“I’m worried about my bees. They are very busy and the brood frames are full but the bees are so different; some are yellow, some brown or gray, and some are almost solid black. Is my hive being invaded by robbers? What should I do?”
Good question. What you are most likely seeing is a strong colony with a good variety of genetic material. Far from being a bad sign, a mix of colors is an indicator that your queen is sufficiently mated.
As you know, a queen bee mates many times before she begins to lay eggs. The sperm from all the different drones is mixed together and held in a storage organ called the spermatheca. For the rest of her life, the queen draws from this supply to fertilize the eggs which will become workers or new queens.
Each female bee in the colony will get half of her genetic material from her mother (the queen) and half from her father (one of the drones). For the sake of argument, let’s say this particular queen mated 16 times.
A subfamily for every drone
Sixteen matings means that the queen’s offspring can be divided into 16 different subfamilies. Each of these subfamilies has the same mother, but a different father. In human terms, the offspring are very much like half siblings: one mother, different fathers.
All the bees in one subfamily (that is, all bees having the same mother and father) will be very similar to each other, even though they are not identical.

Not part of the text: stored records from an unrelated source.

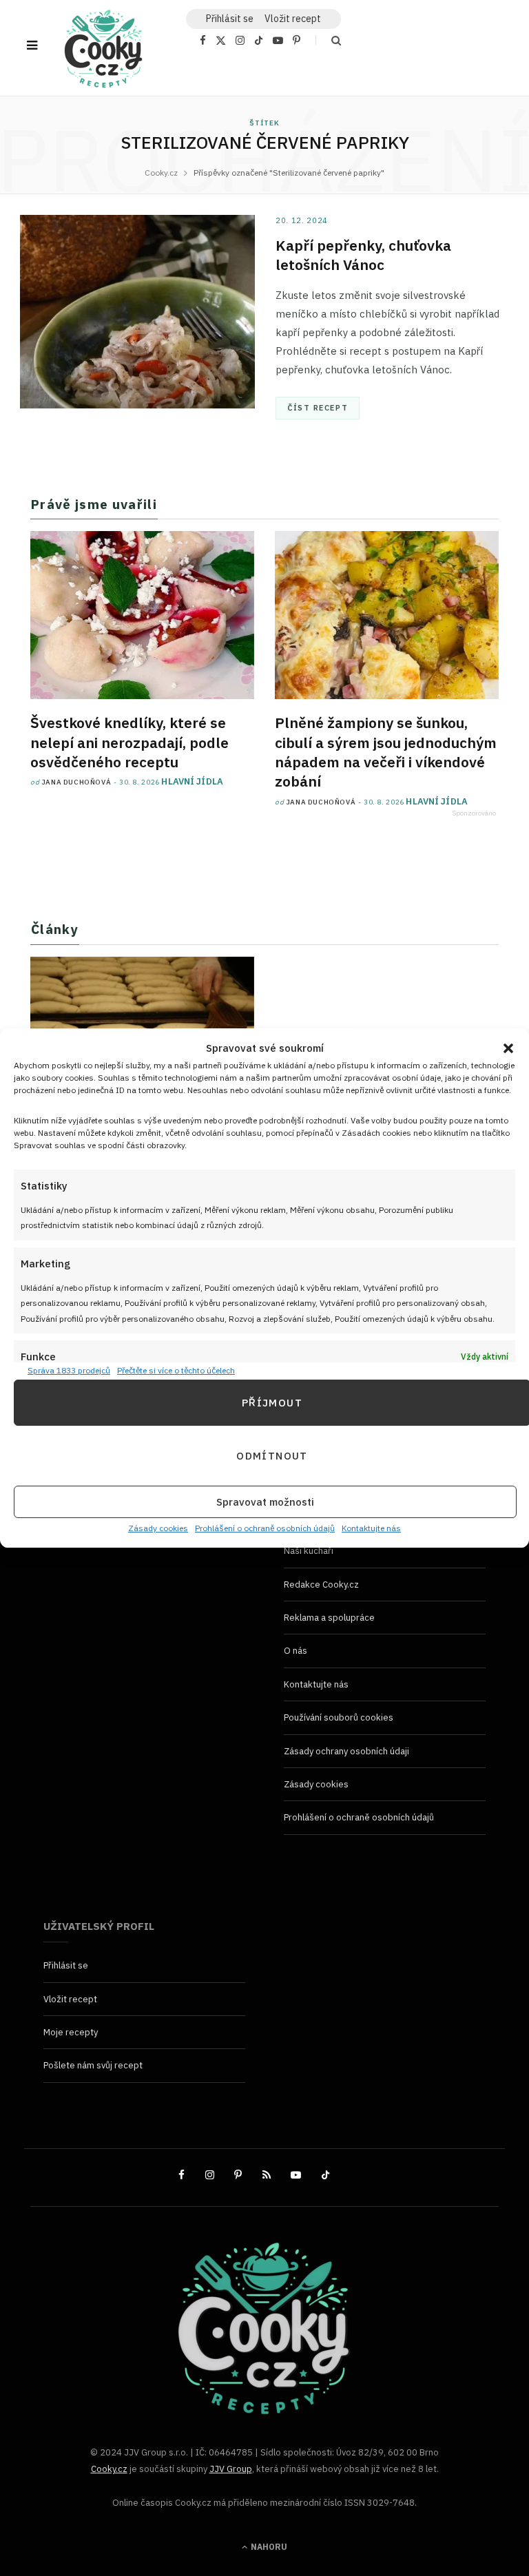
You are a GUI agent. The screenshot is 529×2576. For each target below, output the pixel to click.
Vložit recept (292, 18)
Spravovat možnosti (265, 1501)
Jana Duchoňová (76, 782)
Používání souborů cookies (338, 1717)
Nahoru (268, 2547)
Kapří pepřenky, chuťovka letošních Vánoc (363, 255)
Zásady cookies (158, 1529)
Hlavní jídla (192, 781)
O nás (295, 1650)
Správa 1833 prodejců (69, 1370)
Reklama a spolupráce (329, 1617)
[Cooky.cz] (103, 52)
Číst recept (317, 408)
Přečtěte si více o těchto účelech (176, 1370)
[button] (508, 1048)
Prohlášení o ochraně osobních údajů (265, 1529)
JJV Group (230, 2469)
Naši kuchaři (308, 1551)
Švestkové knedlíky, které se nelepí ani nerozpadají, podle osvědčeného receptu (129, 742)
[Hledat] (328, 40)
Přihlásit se (65, 1965)
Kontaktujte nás (371, 1529)
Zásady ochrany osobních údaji (346, 1750)
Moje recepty (70, 2032)
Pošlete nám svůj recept (93, 2065)
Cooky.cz (109, 2469)
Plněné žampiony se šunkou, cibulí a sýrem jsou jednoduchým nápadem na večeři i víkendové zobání (386, 752)
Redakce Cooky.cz (321, 1584)
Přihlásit (229, 18)
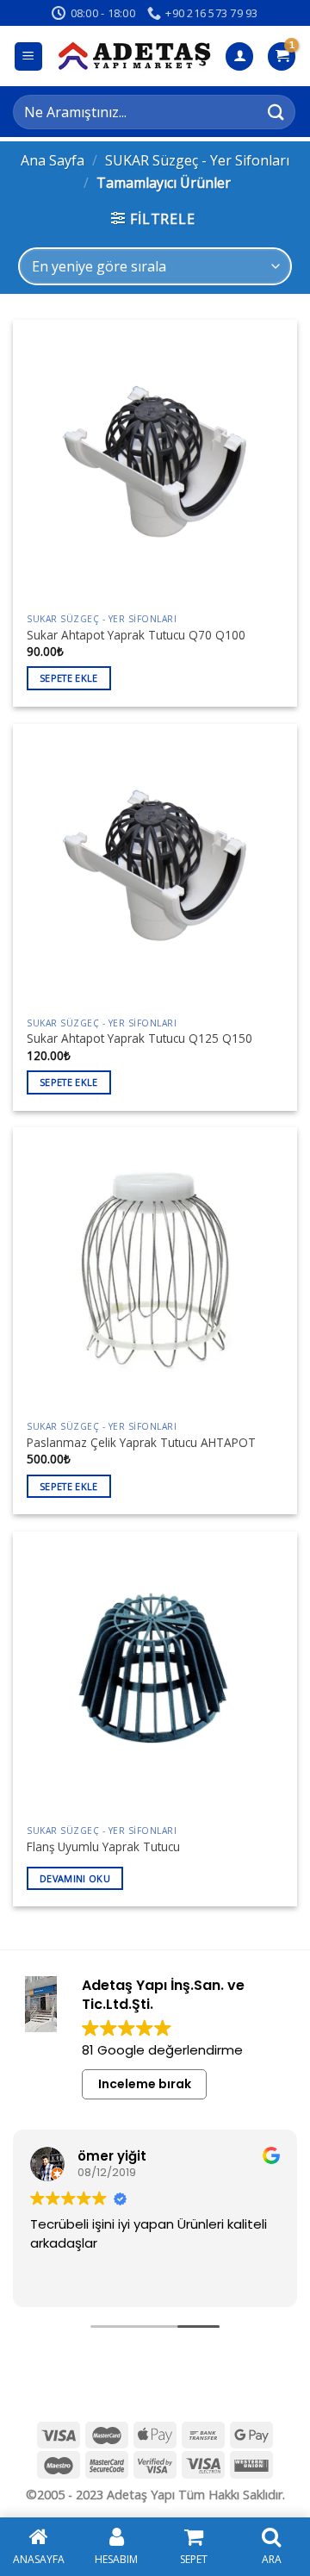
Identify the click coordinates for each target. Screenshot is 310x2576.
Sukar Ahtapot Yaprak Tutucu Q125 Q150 (139, 1038)
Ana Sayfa (52, 160)
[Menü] (29, 56)
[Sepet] (281, 56)
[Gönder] (276, 111)
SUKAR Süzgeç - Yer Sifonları (197, 160)
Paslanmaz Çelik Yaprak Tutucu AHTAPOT (141, 1442)
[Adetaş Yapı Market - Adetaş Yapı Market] (134, 56)
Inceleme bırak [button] (144, 2084)
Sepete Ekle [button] (69, 677)
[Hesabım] (239, 56)
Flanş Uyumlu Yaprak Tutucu (103, 1847)
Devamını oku (75, 1878)
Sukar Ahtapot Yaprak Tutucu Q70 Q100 (136, 635)
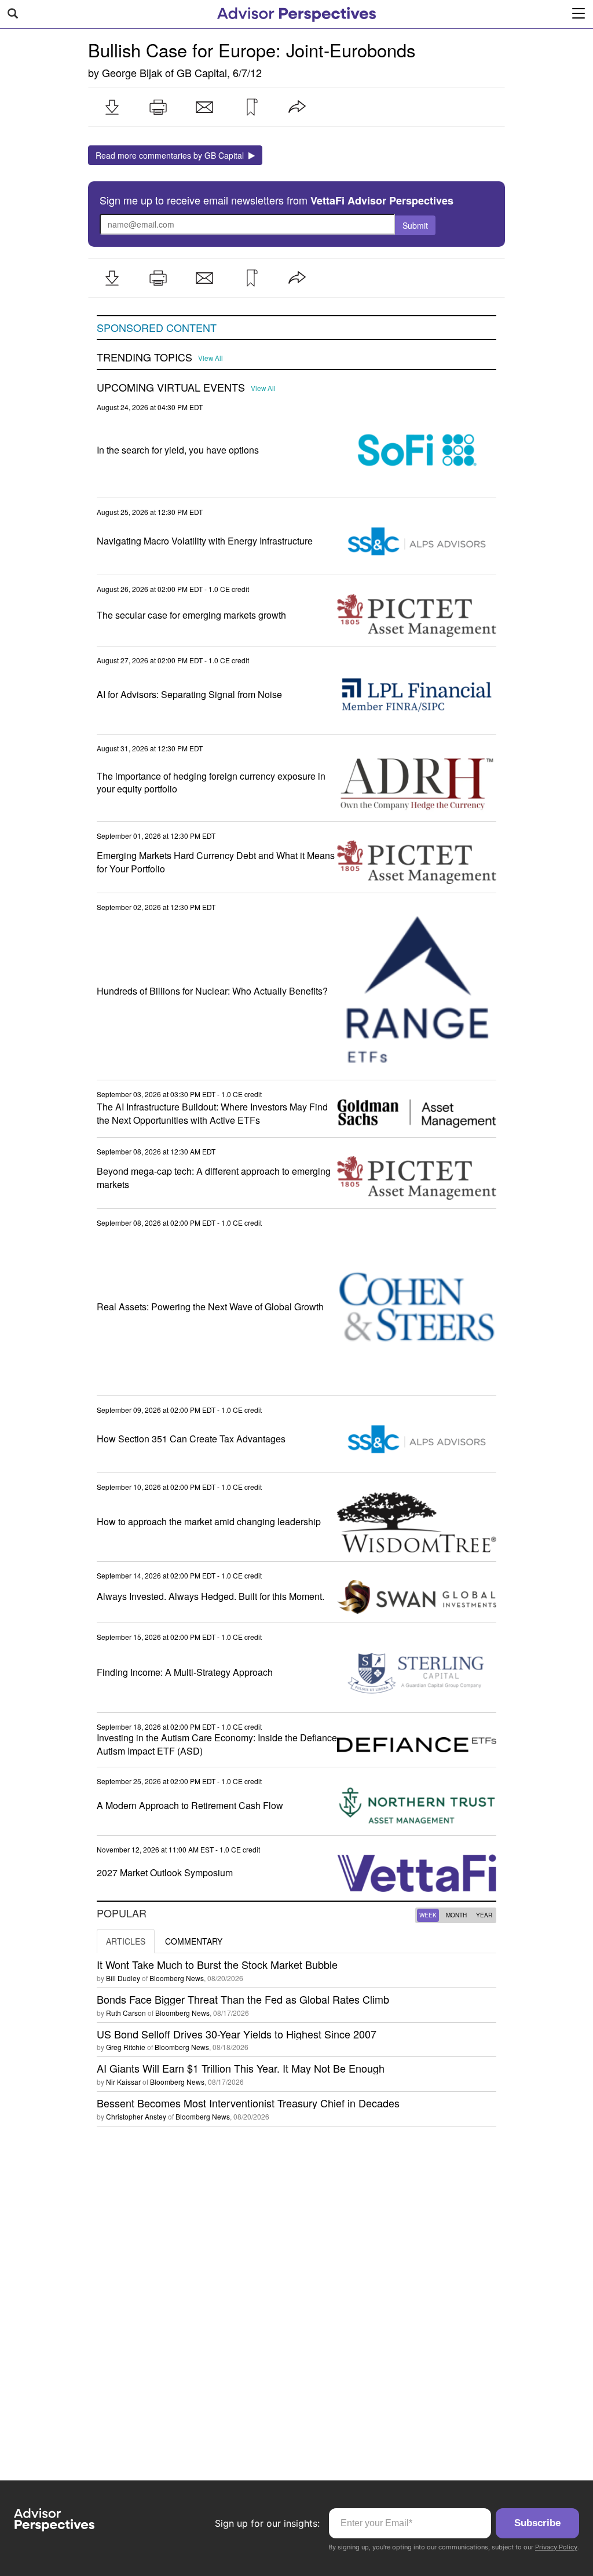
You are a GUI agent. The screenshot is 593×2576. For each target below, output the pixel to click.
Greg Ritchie (125, 2047)
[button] (112, 107)
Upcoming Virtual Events (171, 387)
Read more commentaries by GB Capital (172, 155)
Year (484, 1915)
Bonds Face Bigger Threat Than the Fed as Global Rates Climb (243, 1999)
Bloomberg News (176, 1978)
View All (210, 358)
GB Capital (202, 72)
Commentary (193, 1941)
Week (428, 1915)
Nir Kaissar (123, 2082)
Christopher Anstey (136, 2116)
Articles (125, 1941)
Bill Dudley (123, 1978)
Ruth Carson (126, 2013)
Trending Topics (144, 357)
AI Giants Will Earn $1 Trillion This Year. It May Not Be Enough (241, 2068)
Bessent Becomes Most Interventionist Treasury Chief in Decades (248, 2102)
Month (456, 1915)
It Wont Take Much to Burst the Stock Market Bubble (217, 1964)
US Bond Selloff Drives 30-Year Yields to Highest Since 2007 (236, 2033)
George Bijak (132, 72)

They are not identical because the genes from the mother (who has two sets of chromosomes) will sort out in different ways when she is producing eggs (which have one set of chromosomes). The genes from the father will all be the same since he has only one set of chromosomes to begin with. Overall, however, the bees within one subfamily will be very similar to each other.
Bees belonging to different subfamilies will be less similar to each other because, even though the mother is the same, the father is different. These bees have thousands of traits you cannot see, but one you can see is color. So when you open your hive and see different colors and patterns, you know you are seeing the offspring of different drones.
Multiple matings can strengthen a colony
It is well known that multiple matings lead to strong colonies, and it is easy to see why. Let’s say, for example, that one of the 16 drones is a strong, fast flier but he’s allergic to apple pollen. One whiff and he keels over dead. (I’m making this up, so don’t fret over apple trees.)
He will pass this bad gene to all of his offspring. At this point, I don’t want to get into dominant and recessive genes or the regulation of genetic expression by other factors. Suffice it to say that, depending on the mother’s genetics, this defect may show up in some of his progeny.
For the sake of argument, let’s say it shows up in 50% of his children, and that those bees will die at the first scent of apple pollen. Because of multiple matings, those that die will be only 50% of 1/16 of the colony (half of one subfamily) or 1/32 of the entire colony (about 3%). A colony can survive a loss of 3%. If, however, that drone was the only father, the colony would lose half the bees—a very different story.
Mitigating the bad genes
Although I used an on/off, all-or-nothing example to illustrate my point, many real-life negative traits are suppressed by multiple matings. Disease resistance, overwintering ability, foraging distances, stress regulation, and thousands of other things are genetically controlled, and damage to the colony by so-called “bad genes” can be mitigated by multiple matings.